Earlier this month, reports surfaced that Twitter was withholding payments to Google Cloud as its contract comes up for renewal, potentially risking some services being shut off.

Twitter’s new chief executive officer, Linda Yaccarino, is credited with getting the relationship back on track, according to a person familiar with the situation.

Yaccarino has spoken directly to Google Cloud CEO Thomas Kurian, and the two companies are now exploring a 'broader partnership' that could include advertising and Google’s use of Twitter’s API.

Musk is said to be supportive of the new direction in the relationship.

Twitter signed a contract with Google in 2018 and expanded its GCP footprint in 2021. Twitter was reportedly due to pay Google some $300 million in 2023, as part of a multi-year deal worth around $1 billion, that was up for renewal at the end of June.

Reports said Google could not get through to Musk to discuss the unpaid bills, and went as far as attempting to reach him through his other firm, SpaceX, also a GCP customer.

Twitter has reportedly been ‘scrambling’ to cut costs by moving services off Google Cloud before the contract ends on June 30, but this process was taking longer than expected. Systems under threat of being cut off included those dedicated to fighting spam and removing content featuring child sexual abuse, extremism, and gore.

The Information previously reported that the company has been seeking to renegotiate its contract with Google in recent months, following similar renegotiation attempts with Amazon and Oracle last year.

Since he took over Twitter for $44 billion last year, Elon Musk has been looking to reduce the company’s IT footprint and costs, by reducing both cloud and on-premises IT resources.

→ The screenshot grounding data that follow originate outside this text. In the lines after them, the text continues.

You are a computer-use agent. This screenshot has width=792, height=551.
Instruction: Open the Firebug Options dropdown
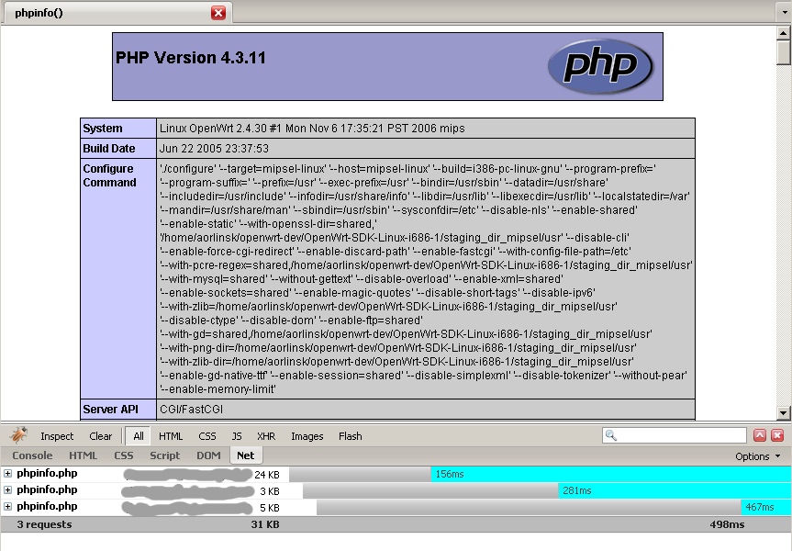(x=757, y=455)
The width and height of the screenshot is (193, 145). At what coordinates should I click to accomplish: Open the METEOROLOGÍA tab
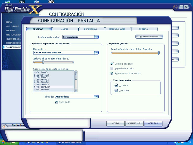click(x=118, y=29)
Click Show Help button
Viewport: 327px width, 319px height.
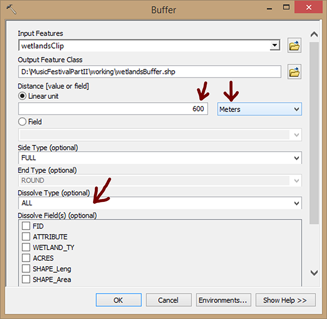285,300
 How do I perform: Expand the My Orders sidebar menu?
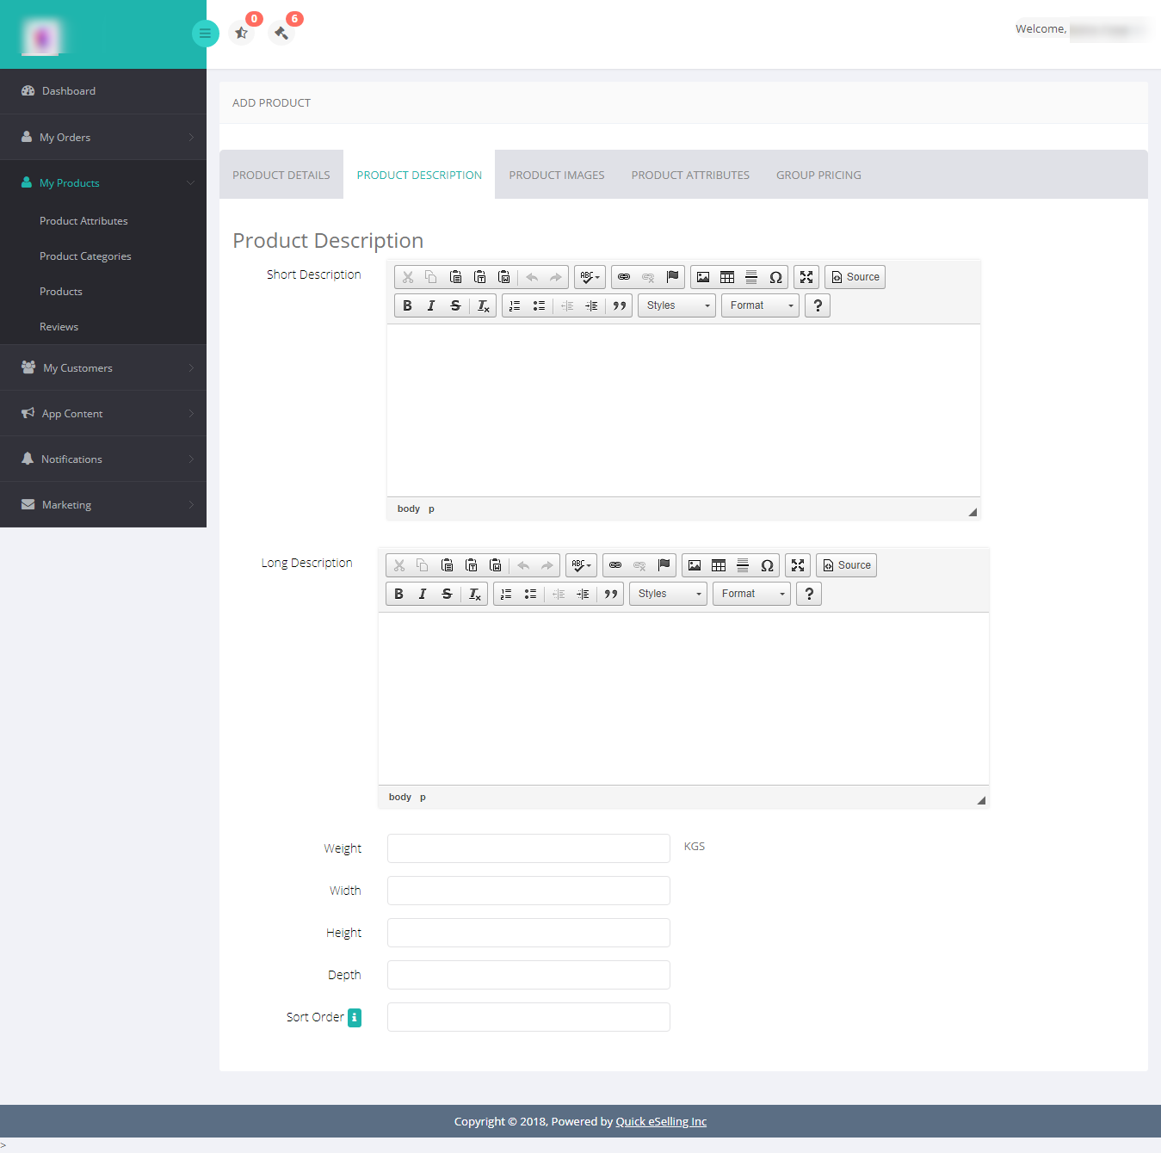(103, 138)
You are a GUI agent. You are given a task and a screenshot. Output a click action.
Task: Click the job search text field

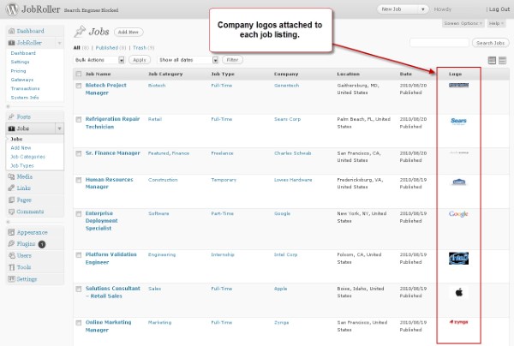[439, 43]
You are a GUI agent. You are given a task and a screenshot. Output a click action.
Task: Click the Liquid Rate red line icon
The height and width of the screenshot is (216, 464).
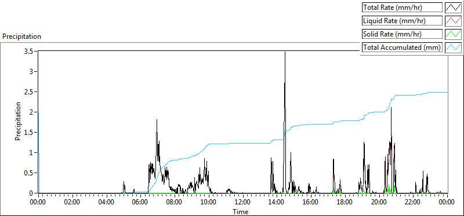pyautogui.click(x=453, y=20)
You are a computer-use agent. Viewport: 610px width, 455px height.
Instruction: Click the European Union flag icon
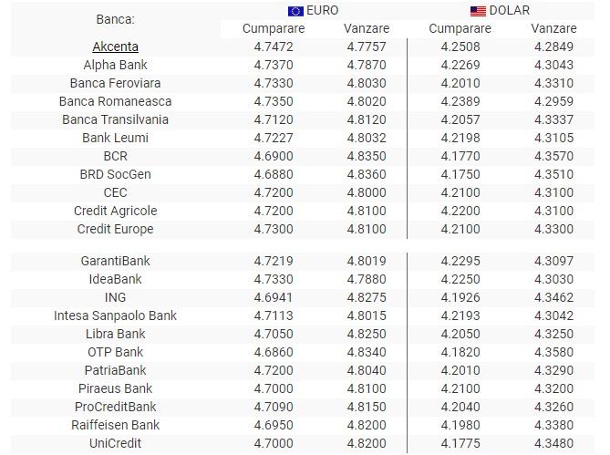(295, 11)
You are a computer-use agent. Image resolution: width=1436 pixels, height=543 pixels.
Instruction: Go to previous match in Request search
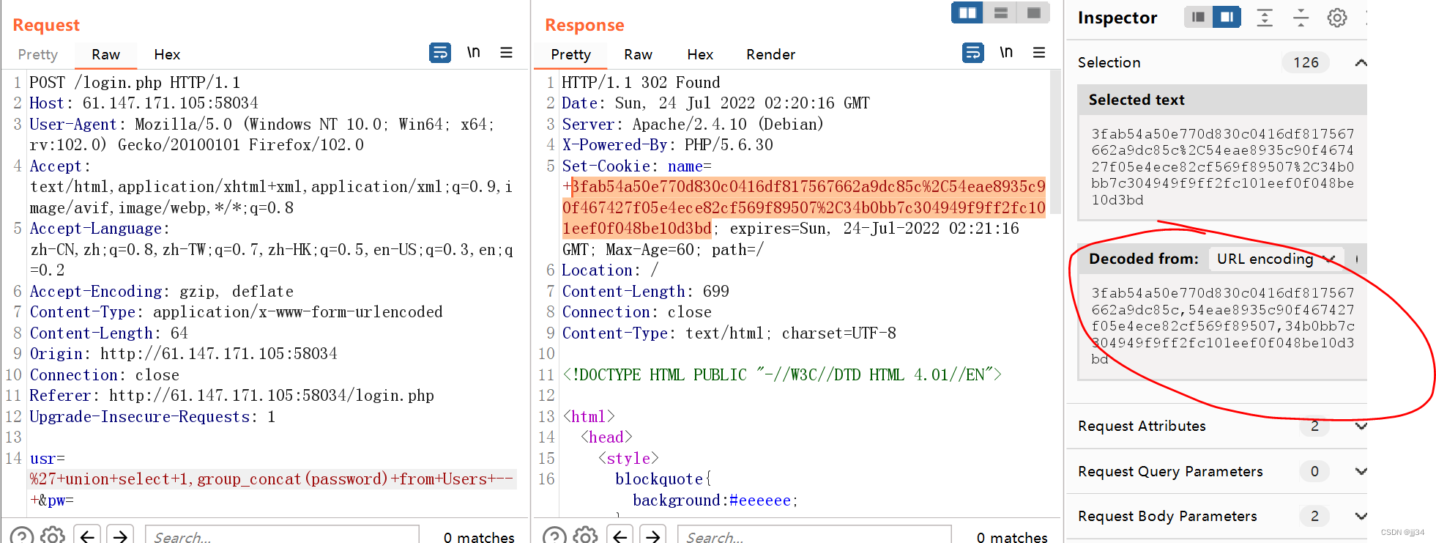(87, 536)
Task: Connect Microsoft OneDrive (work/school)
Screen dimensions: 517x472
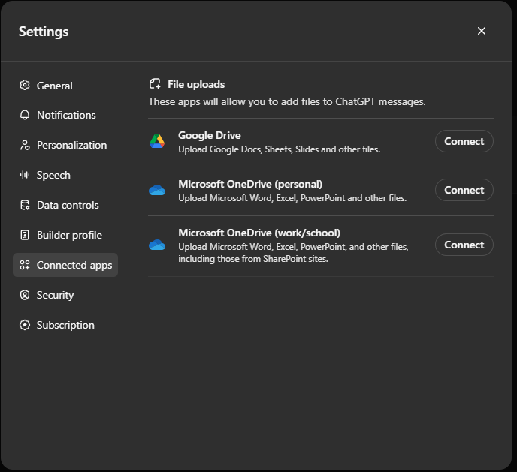Action: click(464, 245)
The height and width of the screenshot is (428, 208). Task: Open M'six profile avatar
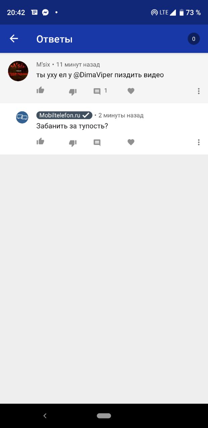point(18,71)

The company has closed one of its three US data centers and reportedly exited another – with Musk’s other company Tesla taking vacated space in at least one of the sites. It has also cut back on server capacity, and fired IT and software workers that kept the service online.

Twitter has experienced a number of major outages since Musk took over.

In March, Twitter began a similar game of chicken with Amazon Web Services (AWS), reportedly refusing to pay its AWS bills for months. In retaliation, Amazon then refused to pay for the advertising it runs on the social platform, leading Twitter to pay at least some of what was owed. Twitter had been an AWS customer since at least 2020.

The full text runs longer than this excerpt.